I am raising money from my friends and family. I don’t need to worry about securities laws, do I?
Yes, you do. Securities laws typically cover all securities, which often cover ownership interests of small businesses. Typically you must register (with the SEC and/or state) all securities offerings or find an exemption. There is no special free pass for “friends and family” so you need to carefully plan for securities law compliance.
A number of bad things can happen if you don’t comply with securities laws depending on the circumstances, including: (1) giving all of your investors a rescission right (a chance to get their money back with interest), (2) criminal liability, and (3) making it hard to bring in sophisticated investors in the future (they typically avoid companies that have violated securities laws).

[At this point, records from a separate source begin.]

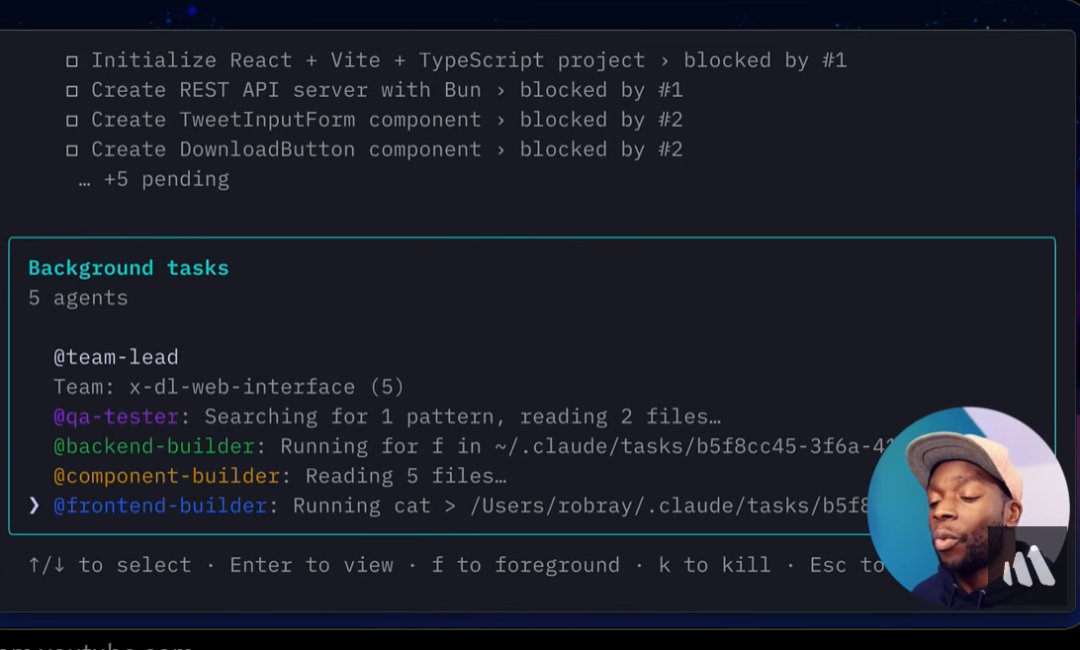Expand the +5 pending tasks line

pos(154,180)
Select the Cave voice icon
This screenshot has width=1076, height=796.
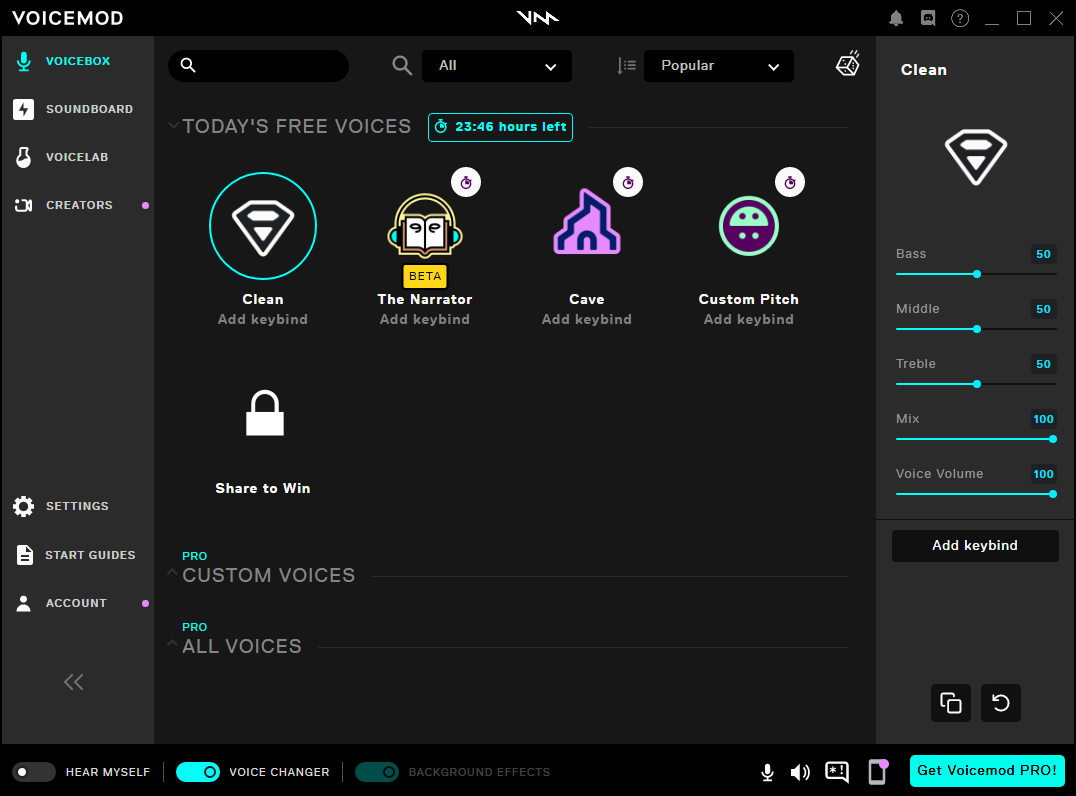[x=586, y=224]

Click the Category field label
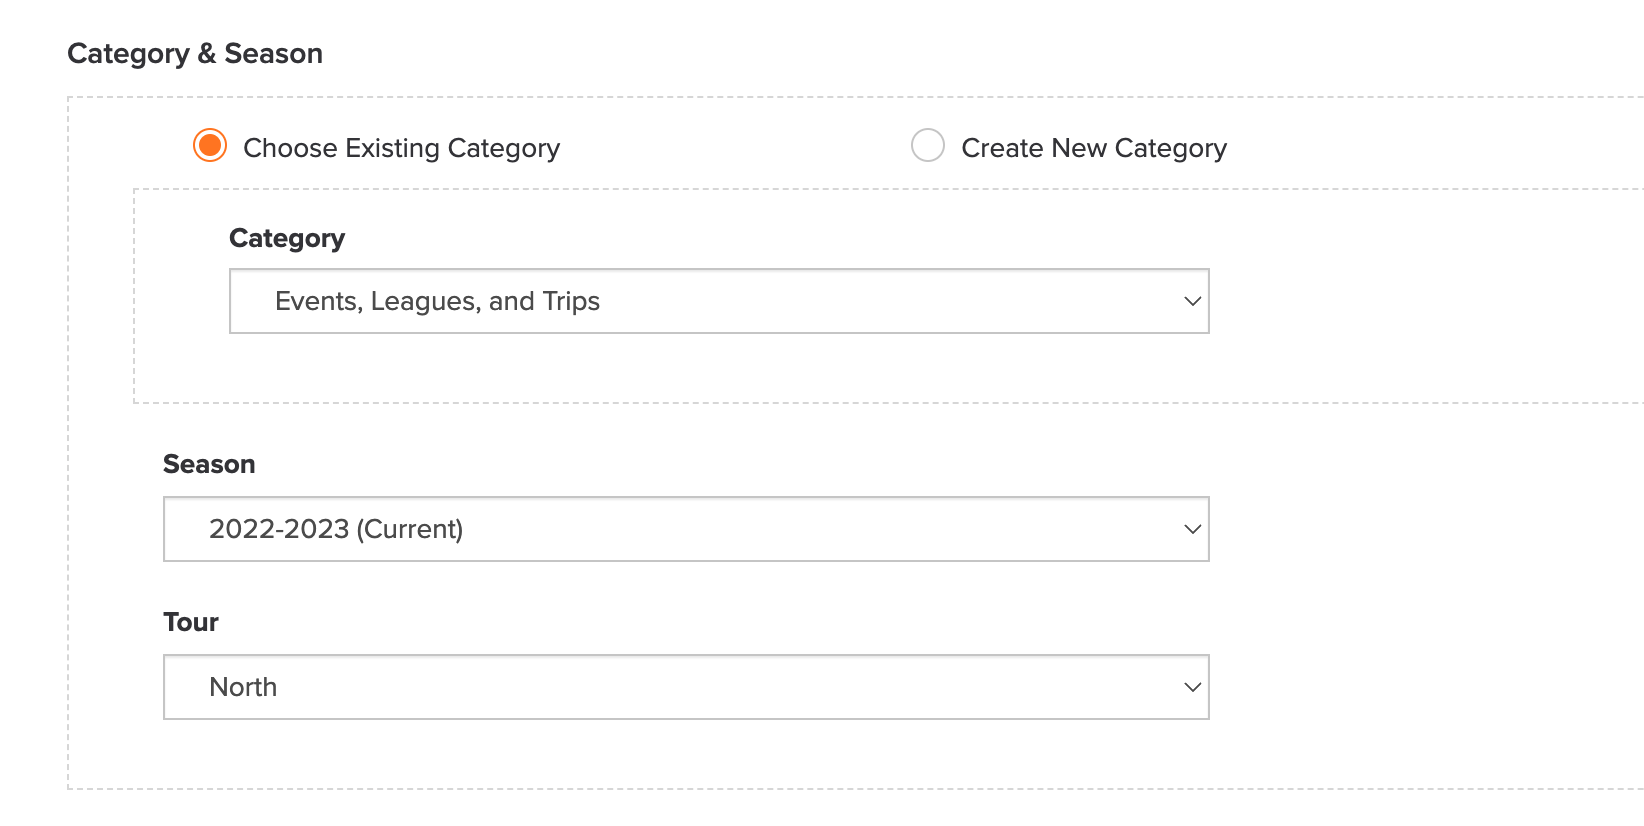click(287, 238)
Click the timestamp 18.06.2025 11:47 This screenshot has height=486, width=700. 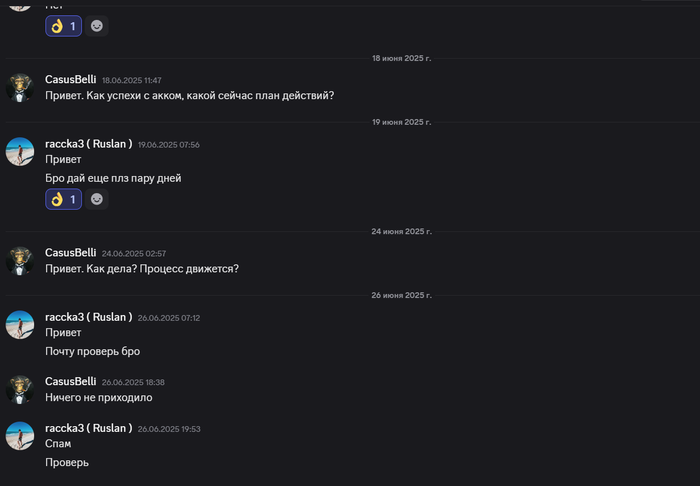[131, 80]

When should I start planning to sell my company?
Now. We recommend our clients constantly be thinking about and looking at the possibility they may sell their company at an unknown time. This enhances their options and leads to maximum value in the future. Unexpected offers from third parties can happen at any time. Personal circumstances may change.
A few steps now could lead to major gains in value in the future.
I’ve met someone well connected and they are going to take a percentage of the money they raise for my company. This is normal, right?
A person that is paid to raise money for your company is considered a securities broker under federal (and typically state) securities law. If your well-connected person does not have a license to sell securities, you probably have a problem. Consult experienced counsel.
For fundraising, it is my understanding that we can do so at will, because we are all employees and it is a private company. I don’t have to worry about securities laws, right?
Not true. Having employees involved and not compensating those employees for fundraising does help qualify for some securities law exemptions. There are, however, a lot of other considerations to take into account. Consult experienced counsel.